Конец, конец — напоминают низко проплывающие, пока еще разрозненные облака; конец, конец — извещают птицы, ворохами взмывающие с кормных озер, и кто-то, увидев лебедей и гусей, крикнул об этом; конец, конец нашептывает застрявший в углах и заостровках большого озера туман, так и не успевший пасть до полудни, лишь легкой кисеей или зябким бусом приникший к берегам.
А озеро-то, большое, разветвленное, и есть Кетское. Мы проходим низко над зарослями кустов и осокой осененным берегом, устремляемся к другому берегу, серыми песками обрамленному, плюхаемся на обмысок, как бы золой осыпанный от давних еще, кетских, нганасанских, отгоревших очагов.
Нас встречают дружелюбно лающие собаки, щенки, откуда-то, из каких-то недр выкатившиеся, восторженно визжа, прыгают на нас, от радости мочат сапоги.
Из старого, почерневшего до угольной теми строения выходят два заспанных мужика, жмут наши руки. Строение это, скорее берлога, осталось тут от когда-то живших северных инородцев. Здесь издавна заведено со всеми гостями непременно обмениваться рукопожатиями.

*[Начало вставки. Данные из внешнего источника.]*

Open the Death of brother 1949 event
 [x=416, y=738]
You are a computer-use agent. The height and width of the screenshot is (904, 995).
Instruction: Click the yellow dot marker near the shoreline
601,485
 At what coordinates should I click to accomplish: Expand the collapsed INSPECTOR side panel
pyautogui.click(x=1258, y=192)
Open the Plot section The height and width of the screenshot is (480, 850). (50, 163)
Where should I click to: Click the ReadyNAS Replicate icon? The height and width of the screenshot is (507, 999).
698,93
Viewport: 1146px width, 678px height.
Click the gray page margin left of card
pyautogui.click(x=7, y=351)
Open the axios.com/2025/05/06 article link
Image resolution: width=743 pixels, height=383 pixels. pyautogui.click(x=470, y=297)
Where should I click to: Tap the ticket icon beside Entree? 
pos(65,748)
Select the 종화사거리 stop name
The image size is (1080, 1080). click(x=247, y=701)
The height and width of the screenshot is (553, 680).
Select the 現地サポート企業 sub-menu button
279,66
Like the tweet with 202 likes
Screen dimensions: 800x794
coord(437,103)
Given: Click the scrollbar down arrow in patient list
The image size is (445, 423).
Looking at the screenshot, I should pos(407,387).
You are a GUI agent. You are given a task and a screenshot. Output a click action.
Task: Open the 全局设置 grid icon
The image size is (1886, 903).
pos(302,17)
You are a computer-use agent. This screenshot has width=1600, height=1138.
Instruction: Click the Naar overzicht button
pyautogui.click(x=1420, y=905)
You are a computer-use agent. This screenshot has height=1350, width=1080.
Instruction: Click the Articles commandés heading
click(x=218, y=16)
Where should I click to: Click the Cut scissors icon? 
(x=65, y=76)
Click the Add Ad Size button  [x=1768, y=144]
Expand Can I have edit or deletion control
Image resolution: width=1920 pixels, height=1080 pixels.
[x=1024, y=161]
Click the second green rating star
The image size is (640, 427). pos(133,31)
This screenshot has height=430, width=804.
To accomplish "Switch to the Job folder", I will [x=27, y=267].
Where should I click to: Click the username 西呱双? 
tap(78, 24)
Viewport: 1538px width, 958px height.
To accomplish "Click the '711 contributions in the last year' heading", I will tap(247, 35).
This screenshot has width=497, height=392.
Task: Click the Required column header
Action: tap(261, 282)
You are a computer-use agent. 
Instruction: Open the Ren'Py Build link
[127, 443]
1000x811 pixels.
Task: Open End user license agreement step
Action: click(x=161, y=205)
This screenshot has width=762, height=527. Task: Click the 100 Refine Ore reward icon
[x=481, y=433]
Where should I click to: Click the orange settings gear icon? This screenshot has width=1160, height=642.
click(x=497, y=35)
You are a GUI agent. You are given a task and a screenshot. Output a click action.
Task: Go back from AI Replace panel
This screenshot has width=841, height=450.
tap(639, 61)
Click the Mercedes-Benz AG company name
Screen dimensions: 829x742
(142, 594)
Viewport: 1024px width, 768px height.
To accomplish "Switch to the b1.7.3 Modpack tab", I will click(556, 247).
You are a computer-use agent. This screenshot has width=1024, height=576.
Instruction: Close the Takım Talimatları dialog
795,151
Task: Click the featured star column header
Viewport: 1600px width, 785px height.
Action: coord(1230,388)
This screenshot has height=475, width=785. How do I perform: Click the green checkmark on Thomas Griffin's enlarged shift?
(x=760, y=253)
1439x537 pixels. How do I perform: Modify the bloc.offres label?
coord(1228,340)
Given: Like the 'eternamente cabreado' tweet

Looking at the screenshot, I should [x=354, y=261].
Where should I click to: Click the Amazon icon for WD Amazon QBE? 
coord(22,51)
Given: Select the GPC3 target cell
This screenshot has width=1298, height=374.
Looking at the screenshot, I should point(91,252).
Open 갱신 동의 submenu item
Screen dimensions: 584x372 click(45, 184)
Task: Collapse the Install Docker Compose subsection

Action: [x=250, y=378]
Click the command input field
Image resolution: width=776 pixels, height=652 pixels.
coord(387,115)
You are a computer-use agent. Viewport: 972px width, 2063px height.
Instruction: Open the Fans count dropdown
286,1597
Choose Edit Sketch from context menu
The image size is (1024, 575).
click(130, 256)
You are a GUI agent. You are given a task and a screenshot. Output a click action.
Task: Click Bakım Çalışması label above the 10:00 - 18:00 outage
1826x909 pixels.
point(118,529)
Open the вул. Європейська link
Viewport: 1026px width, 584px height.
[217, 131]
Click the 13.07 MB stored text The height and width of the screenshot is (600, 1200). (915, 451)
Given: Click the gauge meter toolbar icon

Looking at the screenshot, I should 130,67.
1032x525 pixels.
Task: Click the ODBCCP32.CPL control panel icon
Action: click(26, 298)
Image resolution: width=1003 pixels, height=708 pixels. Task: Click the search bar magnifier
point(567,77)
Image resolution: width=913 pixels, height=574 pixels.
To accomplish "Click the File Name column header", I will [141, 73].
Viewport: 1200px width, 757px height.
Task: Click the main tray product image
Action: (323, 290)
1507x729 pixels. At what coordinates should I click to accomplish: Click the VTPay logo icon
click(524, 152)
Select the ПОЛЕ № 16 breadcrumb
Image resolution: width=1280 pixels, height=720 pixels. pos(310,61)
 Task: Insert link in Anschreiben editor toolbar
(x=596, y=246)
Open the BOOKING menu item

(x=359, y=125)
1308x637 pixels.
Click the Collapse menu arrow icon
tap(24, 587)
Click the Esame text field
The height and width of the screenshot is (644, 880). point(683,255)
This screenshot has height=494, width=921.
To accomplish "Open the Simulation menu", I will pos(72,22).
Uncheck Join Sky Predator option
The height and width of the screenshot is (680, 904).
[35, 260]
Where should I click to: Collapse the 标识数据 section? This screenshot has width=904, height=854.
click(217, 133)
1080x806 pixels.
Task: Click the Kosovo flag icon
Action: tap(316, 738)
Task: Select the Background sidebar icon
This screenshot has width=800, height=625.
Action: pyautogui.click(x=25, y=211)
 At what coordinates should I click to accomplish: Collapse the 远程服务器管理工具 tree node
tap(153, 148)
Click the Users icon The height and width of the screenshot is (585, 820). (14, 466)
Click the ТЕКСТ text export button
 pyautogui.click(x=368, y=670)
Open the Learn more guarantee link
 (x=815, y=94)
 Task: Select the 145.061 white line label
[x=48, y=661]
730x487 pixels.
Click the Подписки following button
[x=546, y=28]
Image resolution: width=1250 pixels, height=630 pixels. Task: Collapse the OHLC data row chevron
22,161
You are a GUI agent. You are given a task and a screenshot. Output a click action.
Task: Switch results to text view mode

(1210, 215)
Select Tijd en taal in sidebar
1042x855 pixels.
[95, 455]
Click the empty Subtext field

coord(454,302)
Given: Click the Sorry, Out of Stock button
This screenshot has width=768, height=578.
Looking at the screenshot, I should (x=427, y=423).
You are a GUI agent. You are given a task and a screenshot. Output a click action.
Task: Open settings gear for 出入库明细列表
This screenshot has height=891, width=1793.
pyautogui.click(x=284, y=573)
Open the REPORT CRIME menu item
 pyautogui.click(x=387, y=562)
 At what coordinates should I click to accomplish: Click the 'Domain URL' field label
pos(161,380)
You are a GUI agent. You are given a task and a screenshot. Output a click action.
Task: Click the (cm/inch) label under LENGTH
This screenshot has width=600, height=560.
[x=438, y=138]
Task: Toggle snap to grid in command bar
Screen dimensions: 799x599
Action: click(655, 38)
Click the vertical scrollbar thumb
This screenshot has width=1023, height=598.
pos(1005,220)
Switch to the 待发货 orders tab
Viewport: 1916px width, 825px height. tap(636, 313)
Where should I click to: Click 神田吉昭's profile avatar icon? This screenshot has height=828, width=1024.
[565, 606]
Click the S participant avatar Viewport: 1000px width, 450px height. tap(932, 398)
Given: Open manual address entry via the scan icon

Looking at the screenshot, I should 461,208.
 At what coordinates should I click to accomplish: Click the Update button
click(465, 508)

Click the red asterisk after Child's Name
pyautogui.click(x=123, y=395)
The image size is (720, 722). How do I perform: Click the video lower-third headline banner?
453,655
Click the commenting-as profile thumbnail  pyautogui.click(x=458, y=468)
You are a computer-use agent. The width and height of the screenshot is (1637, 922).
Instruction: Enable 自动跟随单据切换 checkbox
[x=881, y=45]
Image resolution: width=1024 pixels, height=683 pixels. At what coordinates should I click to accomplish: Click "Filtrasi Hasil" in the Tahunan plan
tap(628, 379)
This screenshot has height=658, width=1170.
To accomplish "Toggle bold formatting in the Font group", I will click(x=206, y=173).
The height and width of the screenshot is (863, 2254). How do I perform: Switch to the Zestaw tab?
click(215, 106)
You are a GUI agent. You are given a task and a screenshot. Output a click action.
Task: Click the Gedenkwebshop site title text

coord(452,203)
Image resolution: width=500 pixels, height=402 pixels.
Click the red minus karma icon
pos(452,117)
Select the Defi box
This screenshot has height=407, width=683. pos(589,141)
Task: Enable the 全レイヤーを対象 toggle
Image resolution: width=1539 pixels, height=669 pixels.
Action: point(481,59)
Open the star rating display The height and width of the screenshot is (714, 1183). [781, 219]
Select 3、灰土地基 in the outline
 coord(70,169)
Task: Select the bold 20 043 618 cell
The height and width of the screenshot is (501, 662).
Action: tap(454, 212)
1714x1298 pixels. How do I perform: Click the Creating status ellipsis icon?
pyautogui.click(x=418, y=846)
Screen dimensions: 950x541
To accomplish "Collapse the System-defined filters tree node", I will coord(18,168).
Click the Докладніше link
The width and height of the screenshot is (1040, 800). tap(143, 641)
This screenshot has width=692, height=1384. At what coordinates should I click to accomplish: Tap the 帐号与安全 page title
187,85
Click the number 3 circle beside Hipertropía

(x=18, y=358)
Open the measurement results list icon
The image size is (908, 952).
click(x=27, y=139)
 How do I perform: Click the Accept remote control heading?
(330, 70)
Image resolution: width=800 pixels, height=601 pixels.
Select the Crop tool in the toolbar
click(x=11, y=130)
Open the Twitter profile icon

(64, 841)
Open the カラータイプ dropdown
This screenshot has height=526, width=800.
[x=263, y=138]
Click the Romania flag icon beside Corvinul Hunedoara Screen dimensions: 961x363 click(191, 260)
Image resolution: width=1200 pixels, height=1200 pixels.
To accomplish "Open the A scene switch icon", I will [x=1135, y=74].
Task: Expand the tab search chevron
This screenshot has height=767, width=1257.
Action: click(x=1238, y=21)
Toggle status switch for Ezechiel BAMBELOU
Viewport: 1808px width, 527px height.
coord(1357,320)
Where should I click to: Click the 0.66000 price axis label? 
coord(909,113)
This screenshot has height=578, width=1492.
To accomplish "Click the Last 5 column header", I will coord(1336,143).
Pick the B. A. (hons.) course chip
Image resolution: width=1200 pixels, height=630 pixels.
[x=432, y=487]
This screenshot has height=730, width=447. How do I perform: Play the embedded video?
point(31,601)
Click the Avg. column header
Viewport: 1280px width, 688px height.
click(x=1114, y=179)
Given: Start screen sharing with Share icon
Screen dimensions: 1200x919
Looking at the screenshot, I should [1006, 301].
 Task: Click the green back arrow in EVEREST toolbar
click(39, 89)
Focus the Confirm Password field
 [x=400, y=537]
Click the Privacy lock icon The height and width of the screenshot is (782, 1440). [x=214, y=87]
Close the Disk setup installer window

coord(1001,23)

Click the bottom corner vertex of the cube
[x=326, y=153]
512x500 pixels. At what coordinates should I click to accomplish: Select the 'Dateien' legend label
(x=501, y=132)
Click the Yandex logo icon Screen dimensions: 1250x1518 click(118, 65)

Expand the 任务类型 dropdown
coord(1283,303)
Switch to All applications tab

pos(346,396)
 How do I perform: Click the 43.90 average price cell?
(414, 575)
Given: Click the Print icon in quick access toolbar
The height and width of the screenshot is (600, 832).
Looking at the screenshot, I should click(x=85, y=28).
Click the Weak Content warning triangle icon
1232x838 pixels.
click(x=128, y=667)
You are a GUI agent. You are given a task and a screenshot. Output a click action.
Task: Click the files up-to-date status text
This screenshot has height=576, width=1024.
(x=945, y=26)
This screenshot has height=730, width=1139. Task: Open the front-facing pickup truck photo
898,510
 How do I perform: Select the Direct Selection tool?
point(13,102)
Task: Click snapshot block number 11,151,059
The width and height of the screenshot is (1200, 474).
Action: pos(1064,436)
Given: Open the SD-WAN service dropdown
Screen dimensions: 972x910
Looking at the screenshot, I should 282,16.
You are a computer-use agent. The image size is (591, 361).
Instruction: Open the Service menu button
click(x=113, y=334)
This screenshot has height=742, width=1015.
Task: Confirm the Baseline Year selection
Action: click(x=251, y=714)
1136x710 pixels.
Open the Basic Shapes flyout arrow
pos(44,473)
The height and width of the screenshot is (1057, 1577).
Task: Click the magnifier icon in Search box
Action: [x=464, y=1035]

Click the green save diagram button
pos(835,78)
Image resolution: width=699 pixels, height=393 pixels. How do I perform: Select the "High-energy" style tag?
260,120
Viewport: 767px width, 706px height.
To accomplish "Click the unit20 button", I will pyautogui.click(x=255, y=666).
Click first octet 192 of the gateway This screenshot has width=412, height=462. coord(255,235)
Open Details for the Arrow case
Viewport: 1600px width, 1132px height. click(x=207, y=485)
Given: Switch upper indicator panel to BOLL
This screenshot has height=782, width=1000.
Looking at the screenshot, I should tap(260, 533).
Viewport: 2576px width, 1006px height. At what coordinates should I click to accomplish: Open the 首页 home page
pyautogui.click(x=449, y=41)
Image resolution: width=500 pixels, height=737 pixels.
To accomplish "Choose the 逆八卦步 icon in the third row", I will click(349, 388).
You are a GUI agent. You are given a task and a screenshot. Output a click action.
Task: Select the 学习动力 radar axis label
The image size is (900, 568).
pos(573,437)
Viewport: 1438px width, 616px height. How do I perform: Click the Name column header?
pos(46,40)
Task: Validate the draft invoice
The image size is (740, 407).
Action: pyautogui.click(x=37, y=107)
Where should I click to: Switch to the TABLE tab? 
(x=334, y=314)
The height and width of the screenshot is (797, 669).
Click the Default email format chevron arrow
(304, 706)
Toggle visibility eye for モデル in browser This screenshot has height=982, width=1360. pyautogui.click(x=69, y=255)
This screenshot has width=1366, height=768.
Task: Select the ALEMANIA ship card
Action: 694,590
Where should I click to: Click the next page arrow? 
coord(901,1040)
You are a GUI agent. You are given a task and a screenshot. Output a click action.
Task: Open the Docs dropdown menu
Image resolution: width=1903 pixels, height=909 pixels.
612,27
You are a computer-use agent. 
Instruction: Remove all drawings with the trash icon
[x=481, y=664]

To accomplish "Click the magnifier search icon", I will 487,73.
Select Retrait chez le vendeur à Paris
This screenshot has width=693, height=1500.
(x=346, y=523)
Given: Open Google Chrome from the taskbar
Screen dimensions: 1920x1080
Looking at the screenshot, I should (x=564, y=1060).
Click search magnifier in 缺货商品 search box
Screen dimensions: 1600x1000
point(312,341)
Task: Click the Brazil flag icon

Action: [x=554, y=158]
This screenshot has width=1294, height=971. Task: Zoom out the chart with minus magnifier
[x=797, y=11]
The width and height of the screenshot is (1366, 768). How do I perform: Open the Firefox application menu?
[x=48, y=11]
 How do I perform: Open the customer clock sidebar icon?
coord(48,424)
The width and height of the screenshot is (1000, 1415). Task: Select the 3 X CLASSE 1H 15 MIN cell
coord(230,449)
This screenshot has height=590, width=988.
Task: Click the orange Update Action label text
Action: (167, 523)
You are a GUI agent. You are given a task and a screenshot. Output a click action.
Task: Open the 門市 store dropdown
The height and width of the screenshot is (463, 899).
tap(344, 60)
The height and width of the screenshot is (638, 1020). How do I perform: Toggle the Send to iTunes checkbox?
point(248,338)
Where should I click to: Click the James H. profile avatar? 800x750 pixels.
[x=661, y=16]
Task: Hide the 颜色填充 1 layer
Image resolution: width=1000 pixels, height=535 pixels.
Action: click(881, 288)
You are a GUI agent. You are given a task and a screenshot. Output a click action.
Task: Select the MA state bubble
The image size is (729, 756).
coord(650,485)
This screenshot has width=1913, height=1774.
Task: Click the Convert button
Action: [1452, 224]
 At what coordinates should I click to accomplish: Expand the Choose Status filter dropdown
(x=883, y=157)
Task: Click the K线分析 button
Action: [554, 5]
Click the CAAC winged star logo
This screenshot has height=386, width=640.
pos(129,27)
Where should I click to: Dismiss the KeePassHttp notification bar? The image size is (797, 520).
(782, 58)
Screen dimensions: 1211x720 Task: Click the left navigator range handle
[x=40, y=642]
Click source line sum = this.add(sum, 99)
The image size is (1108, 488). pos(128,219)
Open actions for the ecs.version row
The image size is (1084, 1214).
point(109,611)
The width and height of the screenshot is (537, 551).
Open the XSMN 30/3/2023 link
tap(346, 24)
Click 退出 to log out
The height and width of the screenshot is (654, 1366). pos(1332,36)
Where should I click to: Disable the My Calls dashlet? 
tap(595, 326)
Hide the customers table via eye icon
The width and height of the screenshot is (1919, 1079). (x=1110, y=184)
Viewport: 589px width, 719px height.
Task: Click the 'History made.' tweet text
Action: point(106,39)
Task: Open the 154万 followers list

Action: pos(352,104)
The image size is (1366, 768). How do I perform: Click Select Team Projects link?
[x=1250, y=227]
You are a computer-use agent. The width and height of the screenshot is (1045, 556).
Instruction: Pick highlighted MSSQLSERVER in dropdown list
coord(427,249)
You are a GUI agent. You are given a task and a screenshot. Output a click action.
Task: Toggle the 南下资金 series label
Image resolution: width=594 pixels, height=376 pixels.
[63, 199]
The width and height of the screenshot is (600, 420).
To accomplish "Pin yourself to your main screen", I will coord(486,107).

Хозяева спрашивают, варить ли уху иль гости обойдутся солениной? И скоро на столе, вкопанном в берег, нарезают нам соленого чира, гости, естественно, достают бутылку. От дальнего, в туман вдавившегося берега летит к нам лодка, и кажется, взбирается она на водяной бугор, стеля на стороны два белых крыла.
Бригадир был на ставных сетях, не успел их все вытрясти, но и то, что он привез, внушало: на подтоварнике лодки горою и вразброс лежали дородные белые чиры, основная ценность Кетского озера, ползали по лодке, били хвостами огромные щуки со сплошь канавами провалившимися животами.